Could you restate the entries below word for word and leave the images out?
━━━━━━━━━━━━━━━━━━━━
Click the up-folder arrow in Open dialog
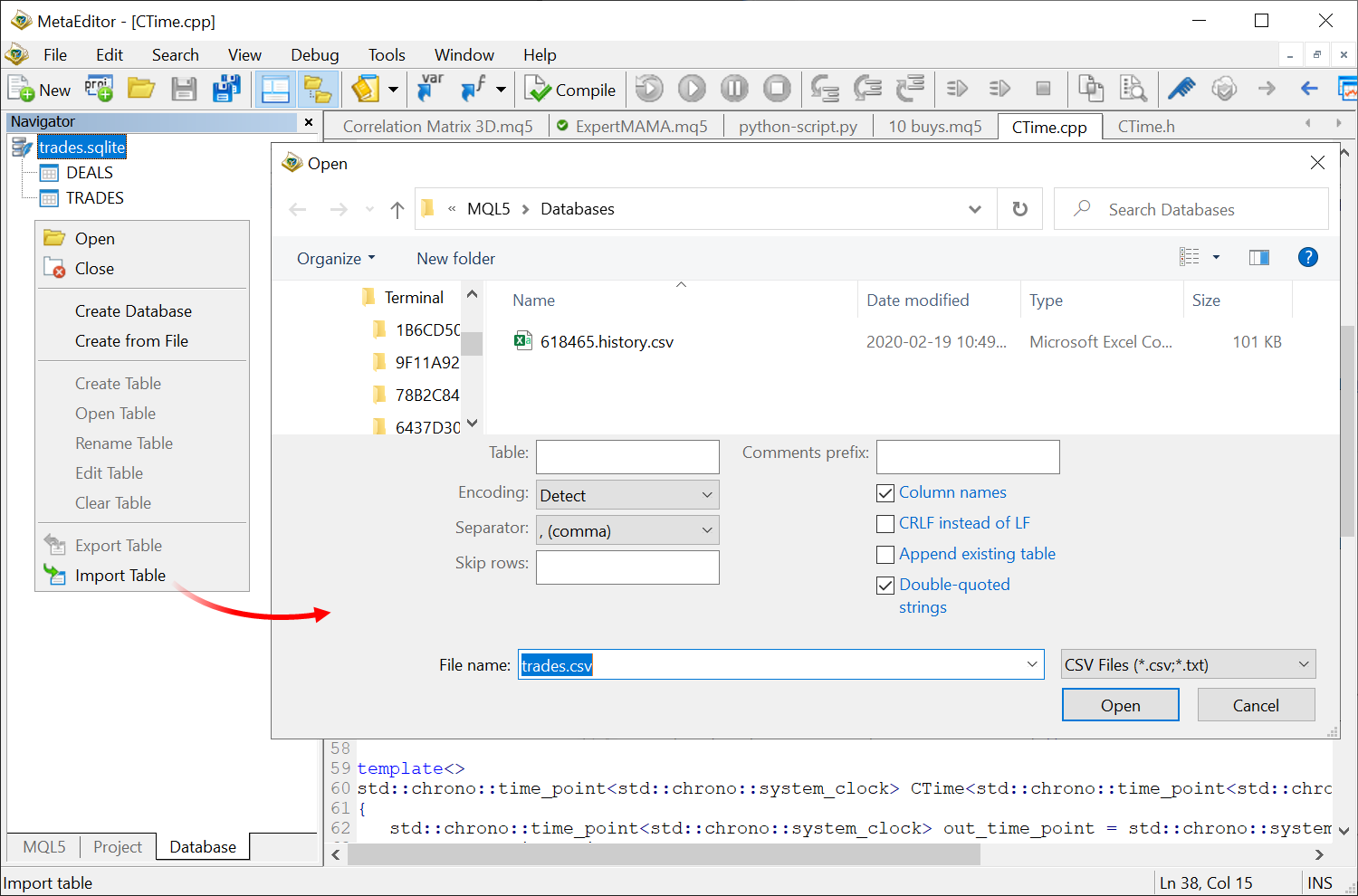397,210
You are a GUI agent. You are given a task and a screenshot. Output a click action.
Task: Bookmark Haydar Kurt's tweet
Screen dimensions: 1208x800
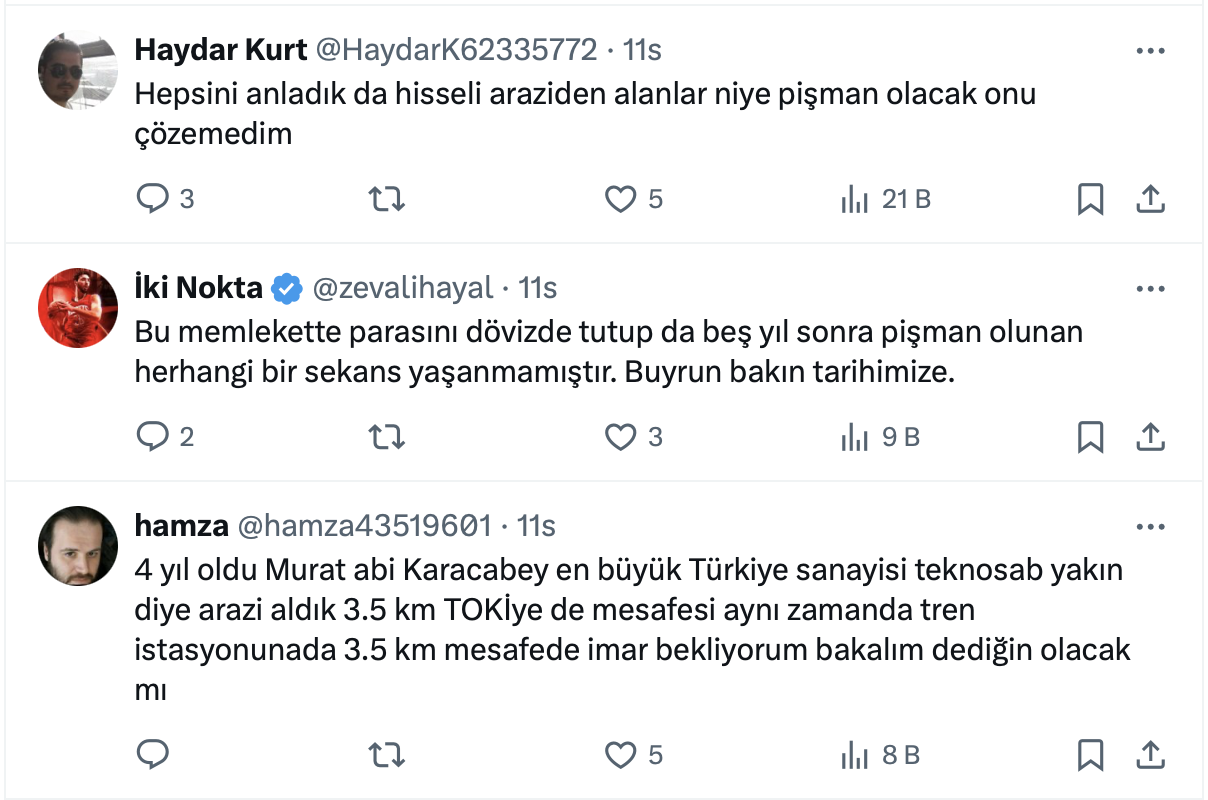click(x=1090, y=200)
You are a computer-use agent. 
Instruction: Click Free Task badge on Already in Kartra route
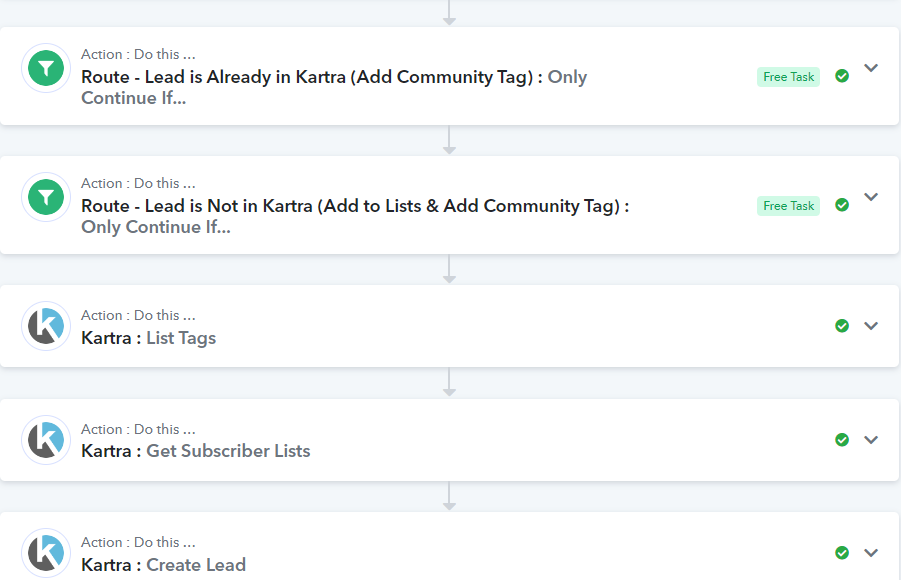coord(788,76)
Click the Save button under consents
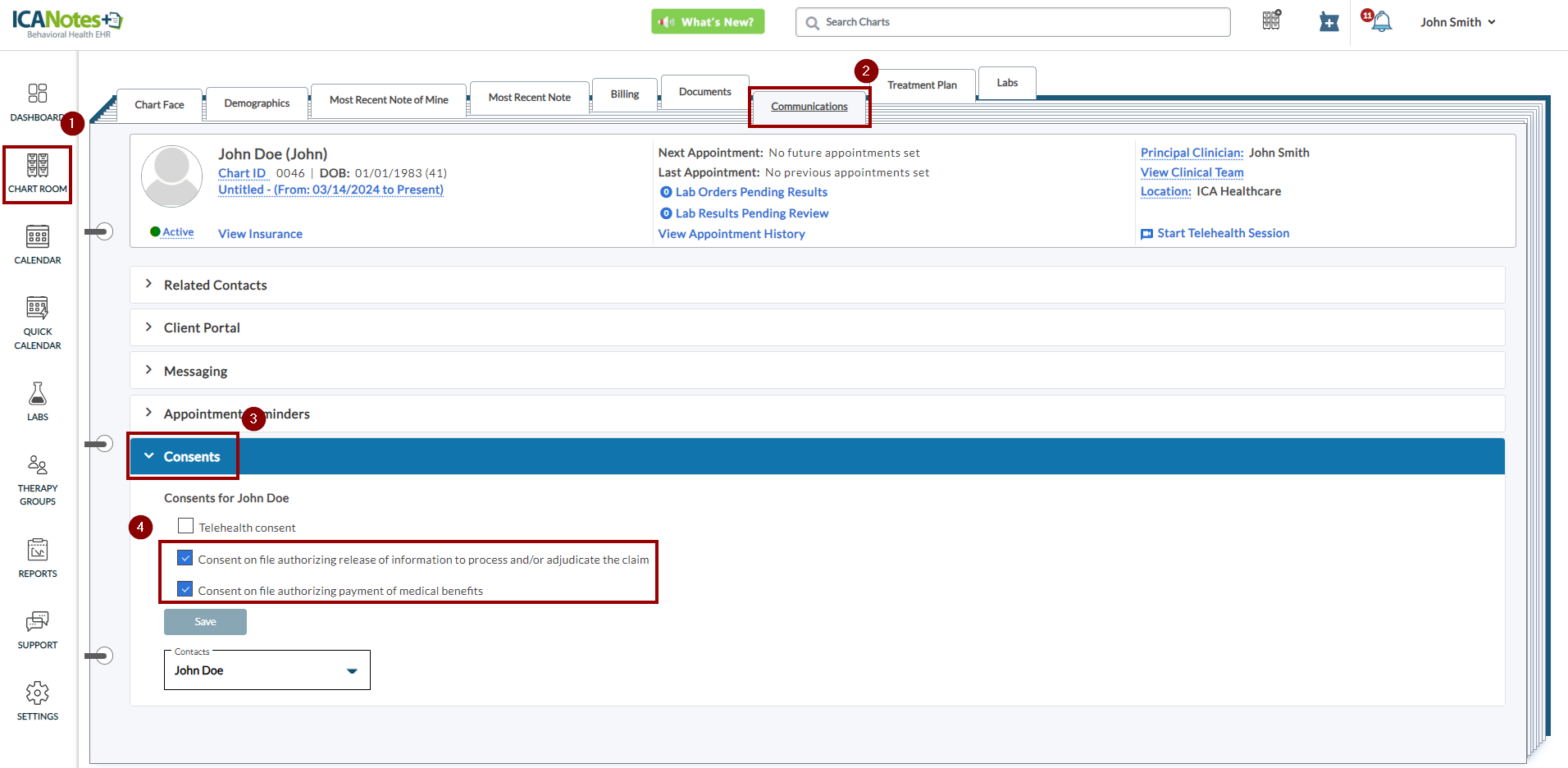The image size is (1568, 768). tap(205, 622)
━━━━━━━━━━━━━━━━━━━━
Task answer —
Click the up-folder arrow in Open dialog
397,210
You are a GUI agent. You are given a task and a screenshot. Output a click action.
Task: Bookmark Haydar Kurt's tweet
Screen dimensions: 1208x800
click(x=1090, y=200)
You are a computer-use agent. 
Instruction: Click Free Task badge on Already in Kartra route
coord(788,76)
Click the Save button under consents
The image size is (1568, 768). tap(205, 622)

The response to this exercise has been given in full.